### Exercise materials
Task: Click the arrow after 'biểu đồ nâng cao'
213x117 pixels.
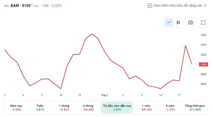Action: coord(205,5)
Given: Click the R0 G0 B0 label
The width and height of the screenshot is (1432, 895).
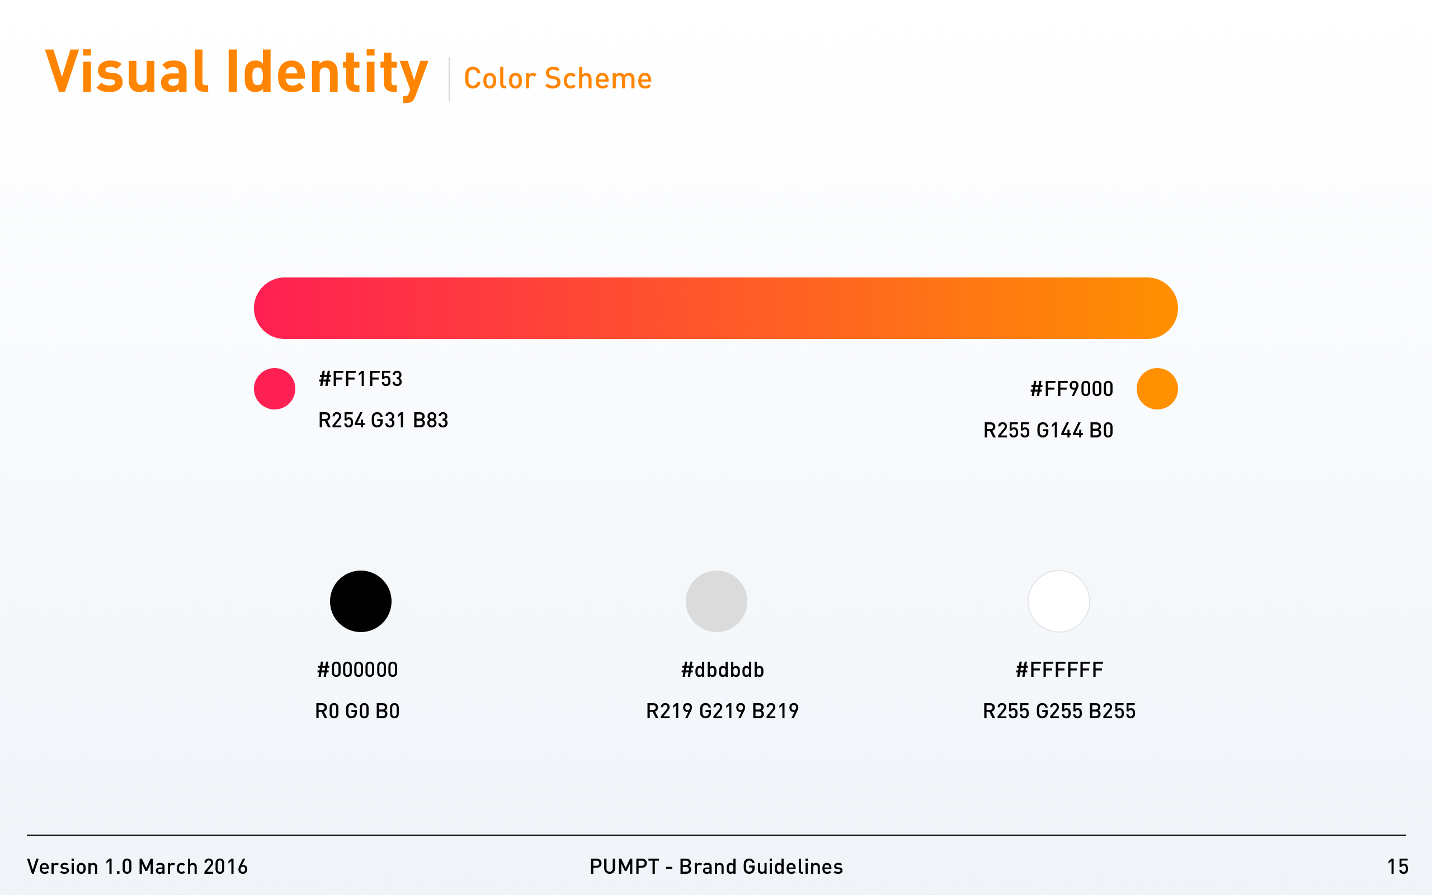Looking at the screenshot, I should [x=357, y=711].
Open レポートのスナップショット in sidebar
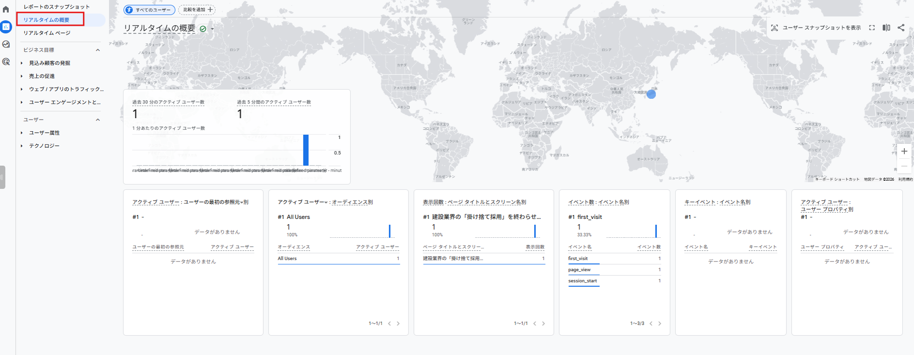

### Set exercise
Copy the entries above word for word, leaving out the pictures.

### Task solution
Task: Click the arrow after 'biểu đồ nâng cao'
213x117 pixels.
Action: coord(205,5)
Given: Click the R0 G0 B0 label
The width and height of the screenshot is (1432, 895).
Looking at the screenshot, I should [x=357, y=711].
Open レポートのスナップショット in sidebar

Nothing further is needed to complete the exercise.